**** TEXT EXCERPT ****
On Fri, Dec 02, 2005 at 12:47:09PM +0100, Andi Kleen wrote:
> On Fri, Dec 02, 2005 at 12:23:09AM -0800, Ravikiran G Thirumalai wrote:
> > Patch uses a static PDA array early at boot and reallocates processor PDA
> > with node local memory when kmalloc is ready, just before pda_init.
> > The boot_cpu_pda is needed sice the cpu_pda is used even before pda_init for
> > that cpu is called (to set the static per-cpu areas offset table etc)
>
> Where is it needed? Perhaps it should be just allocated in the
> CPU triggering the other CPU start instead. Then you could avoid that
> or rather only define a __initdata boot_pda for the BP.
>

setup_per_cpu_areas() is invoked quite early in the boot process and it
writes into the cpu_pda.data_offset field for all the cpus. I'd even tried
storing the offset table for cpus in a temporary table (which can be marked
__initdata and discarded later), but there were references
to the static per cpu areas through per_cpu macros (which need to use the
cpu_pda) even before the BP boots up and starts the secondary cpus,
resulting in early exceptions.

> >
> > Index: linux-2.6.15-rc3/arch/x86_64/kernel/head64.c
> > ===================================================================
> > --- linux-2.6.15-rc3.orig/arch/x86_64/kernel/head64.c 2005-11-30 17:01:18.000000000 -0800
> > +++ linux-2.6.15-rc3/arch/x86_64/kernel/head64.c 2005-11-30 17:07:14.000000000 -0800
> > @@ -80,6 +80,7 @@
> > {
> > char *s;
> > int i;
> > + extern struct x8664_pda boot_cpu_pda[];
>
> externs only belong in include files.

Yes, I will change this and resubmit

Thanks,
Kiran

2005-12-02 22:41:08

by Andi Kleen

[permalink] [raw]
Subject: Re: [patch 3/3] x86_64: Node local PDA -- allocate node local memory for pda

On Fri, Dec 02, 2005 at 12:02:34PM -0800, Ravikiran G Thirumalai wrote:
> On Fri, Dec 02, 2005 at 12:47:09PM +0100, Andi Kleen wrote:
> > On Fri, Dec 02, 2005 at 12:23:09AM -0800, Ravikiran G Thirumalai wrote:
> > > Patch uses a static PDA array early at boot and reallocates processor PDA
> > > with node local memory when kmalloc is ready, just before pda_init.
****
=== SET TASKS ===
(a) How many lines of the entries below contain the word "beneath"? Reply with the number only.
(b) Write the next part of the mailing-list thread on allocating the x86_64 PDA from node-local memory, starting right after its final line.
**** LISTED ENTRIES ****
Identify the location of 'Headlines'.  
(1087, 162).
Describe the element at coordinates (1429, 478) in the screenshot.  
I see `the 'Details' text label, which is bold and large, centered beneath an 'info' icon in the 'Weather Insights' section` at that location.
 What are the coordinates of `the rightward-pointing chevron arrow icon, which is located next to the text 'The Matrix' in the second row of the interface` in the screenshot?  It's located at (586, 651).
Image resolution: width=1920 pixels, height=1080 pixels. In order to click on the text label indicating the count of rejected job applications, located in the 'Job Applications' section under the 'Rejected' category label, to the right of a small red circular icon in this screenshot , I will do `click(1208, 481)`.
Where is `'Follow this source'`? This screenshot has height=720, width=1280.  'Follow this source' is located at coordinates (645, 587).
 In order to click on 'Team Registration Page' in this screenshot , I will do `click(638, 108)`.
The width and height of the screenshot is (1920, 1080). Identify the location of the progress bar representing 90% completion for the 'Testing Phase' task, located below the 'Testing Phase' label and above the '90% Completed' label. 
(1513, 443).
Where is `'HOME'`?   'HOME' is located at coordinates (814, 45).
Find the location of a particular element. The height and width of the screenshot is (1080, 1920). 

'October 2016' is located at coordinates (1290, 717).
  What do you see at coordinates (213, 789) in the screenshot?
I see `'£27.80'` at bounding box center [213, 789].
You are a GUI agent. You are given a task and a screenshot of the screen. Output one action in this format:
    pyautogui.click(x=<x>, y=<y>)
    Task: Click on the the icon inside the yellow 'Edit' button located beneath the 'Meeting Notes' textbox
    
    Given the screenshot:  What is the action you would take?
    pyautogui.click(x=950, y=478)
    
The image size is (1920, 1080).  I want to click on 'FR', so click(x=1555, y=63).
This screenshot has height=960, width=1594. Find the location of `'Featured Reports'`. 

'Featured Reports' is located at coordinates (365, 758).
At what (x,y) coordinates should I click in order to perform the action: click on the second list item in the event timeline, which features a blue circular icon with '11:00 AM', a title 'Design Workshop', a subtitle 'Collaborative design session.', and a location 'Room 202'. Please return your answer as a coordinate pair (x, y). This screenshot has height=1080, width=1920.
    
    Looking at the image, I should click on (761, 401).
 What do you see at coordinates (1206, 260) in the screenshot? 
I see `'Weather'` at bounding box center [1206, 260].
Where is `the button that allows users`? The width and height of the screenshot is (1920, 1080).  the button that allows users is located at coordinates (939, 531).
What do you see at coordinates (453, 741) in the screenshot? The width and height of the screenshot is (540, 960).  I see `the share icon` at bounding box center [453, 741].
****
=== EXPECTED RESULTS ===
(a) 2

(b)
> > > The boot_cpu_pda is needed sice the cpu_pda is used even before pda_init for
> > > that cpu is called (to set the static per-cpu areas offset table etc)
> >
> > Where is it needed? Perhaps it should be just allocated in the
> > CPU triggering the other CPU start instead. Then you could avoid that
> > or rather only define a __initdata boot_pda for the BP.
> >
>
> setup_per_cpu_areas() is invoked quite early in the boot process and it
> writes into the cpu_pda.data_offset field for all the cpus. I'd even tried
> storing the offset table for cpus in a temporary table (which can be marked
> __initdata and discarded later), but there were references
> to the static per cpu areas through per_cpu macros (which need to use the
> cpu_pda) even before the BP boots up and starts the secondary cpus,
> resulting in early exceptions.

Move it into smpboot.c then on the parent CPU.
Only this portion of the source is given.